With historically low housing inventory in many cities, people who want to purchase a new home often find themselves in a cart-before-the-horse scenario, requiring them to purchase a home before their current home is listed or sold. The limited supply also guarantees stiffer competition among buyers, with some coming pre-approved, pre-qualified or with cash in hand.
For this reason, many sellers may not be interested in working with contingency offers. So what are your options if you need to sell your current home in order to purchase the new one? A bridge loan covers the interval between two transactions, generally giving you the flexibility to buy one home and before selling the other.
How Does a Bridge Loan Work Real Estate
While a bridge loan does give the borrower flexibility in terms of not having to rush a sale or purchase – or move twice, it does come with challenges. For starters, borrowers must have the financial ability to take on two mortgage payments with accruing interest. And, while terms vary, these short-term loans typically carry a higher rate of interest.

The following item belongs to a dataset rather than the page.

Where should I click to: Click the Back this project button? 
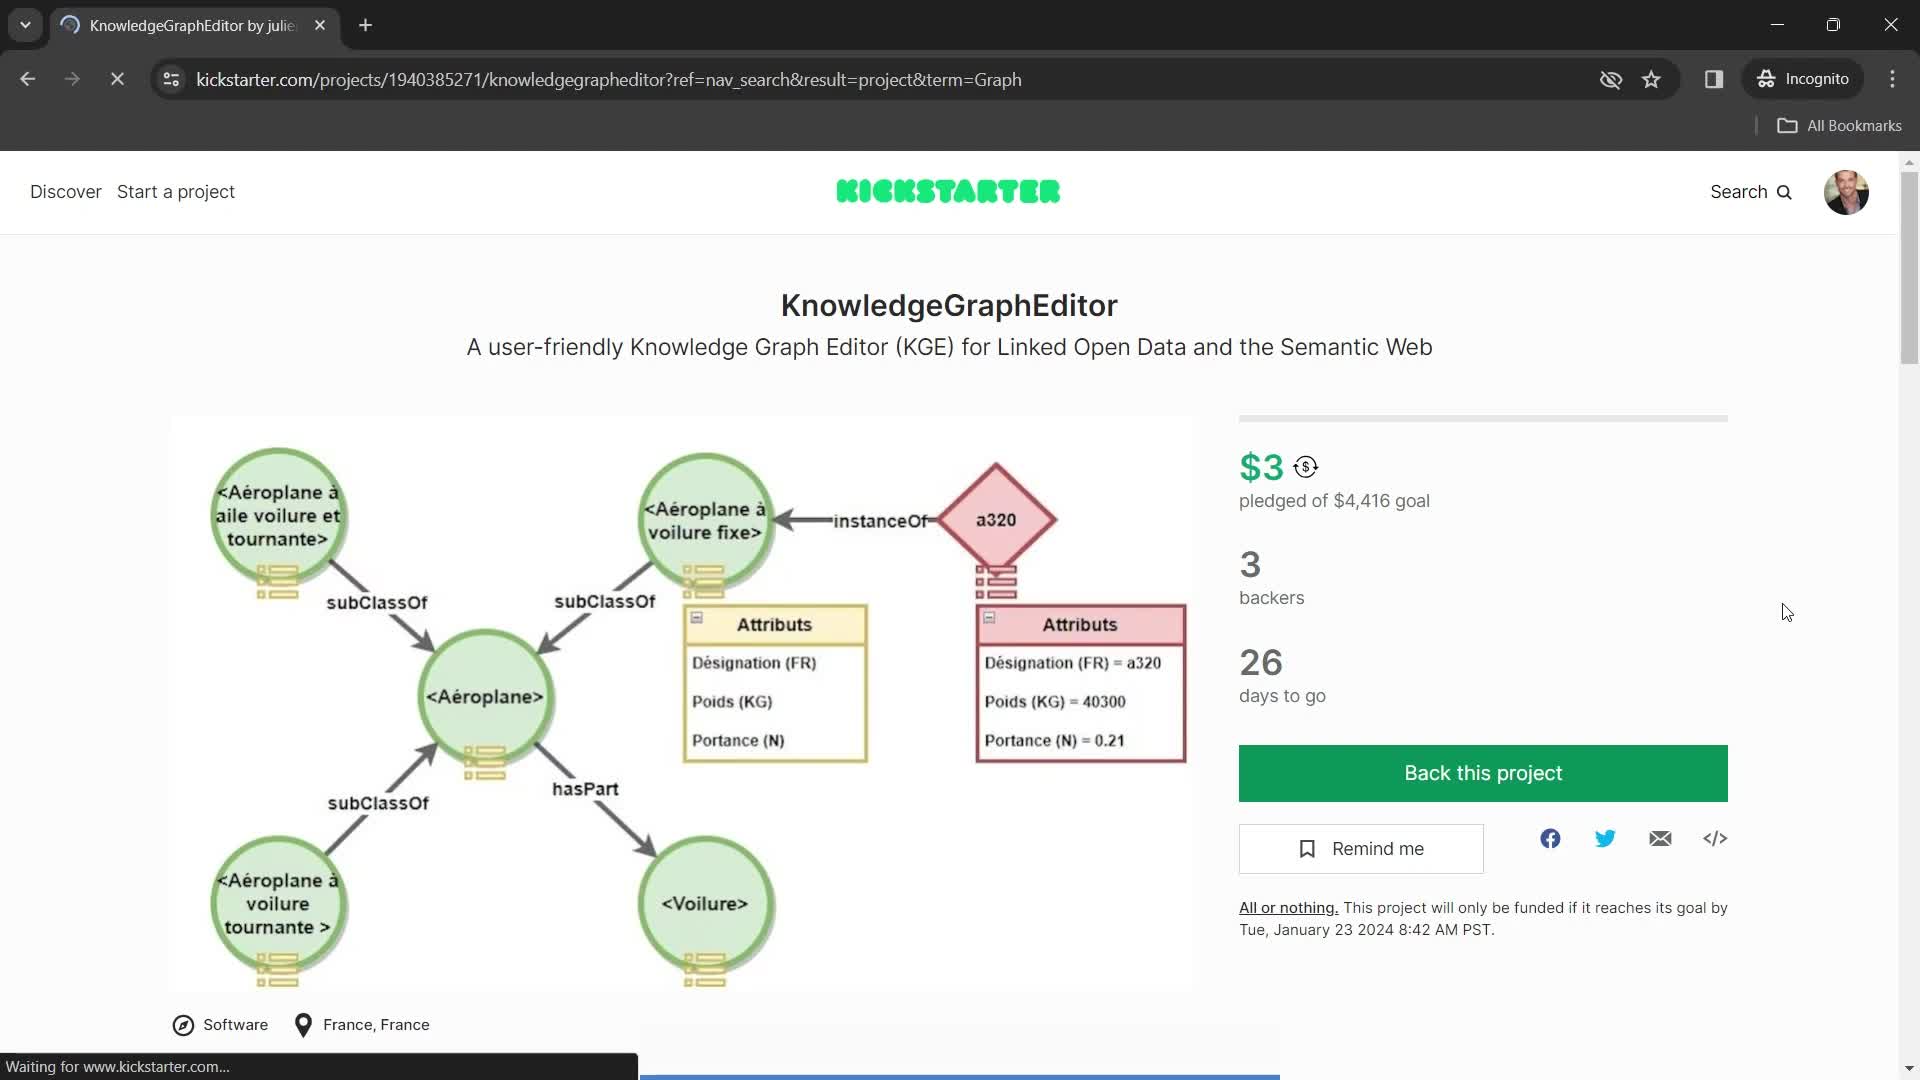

For those who may not be able to qualify for a bridge loan or are wary of the risks, there are other options to help bridge the gap between the purchase and sale of a home.
HELOC vs Bridge Loan
A Home Equity Line of Credit (HELOC) is an excellent way to secure the finances needed using the equity in your current home. Based on the equity value, you can take out as much or as little as you need over time. While it doesn’t offer the payment flexibility of a bridge loan, it does have a lower interest rate and, with good credit, is much easier to obtain.
HELOCs are usually set up as interest-only loans, so you are not required to make payments toward the principal. In this case, you can make the minimum payments until your home is sold and then pay the total amount back. The only stipulation is that you must obtain the HELOC prior to listing your home on the market.
While the HELOC acts as a revolving line of credit, a standard Home Equity Loan (HEL) requires that you borrow a fixed amount of your home’s equity and make payments against the principle and interest immediately. Most people find the HELOC to be a more versatile option in these types of circumstances.
Borrowing against 401k accounts or other physical or financial assets such as stocks, bonds or insurance policies can provide funds during the buy/sell interim. Much like a HELOC, these may be interest-only loans that will be repaid in full once the home sells.
If you find yourself in the precarious space between buying and selling a home, enlist the help of trusted professionals who will work closely with you during the transition. Your banker or mortgage pro will be able to analyze your individual circumstances and goals to determine what loan products or options will work best for you. Working in tandem with an experienced Realtor also provides invaluable information and guidance when it comes to monitoring the market and forecasting the best time and price to list your home for optimal selling.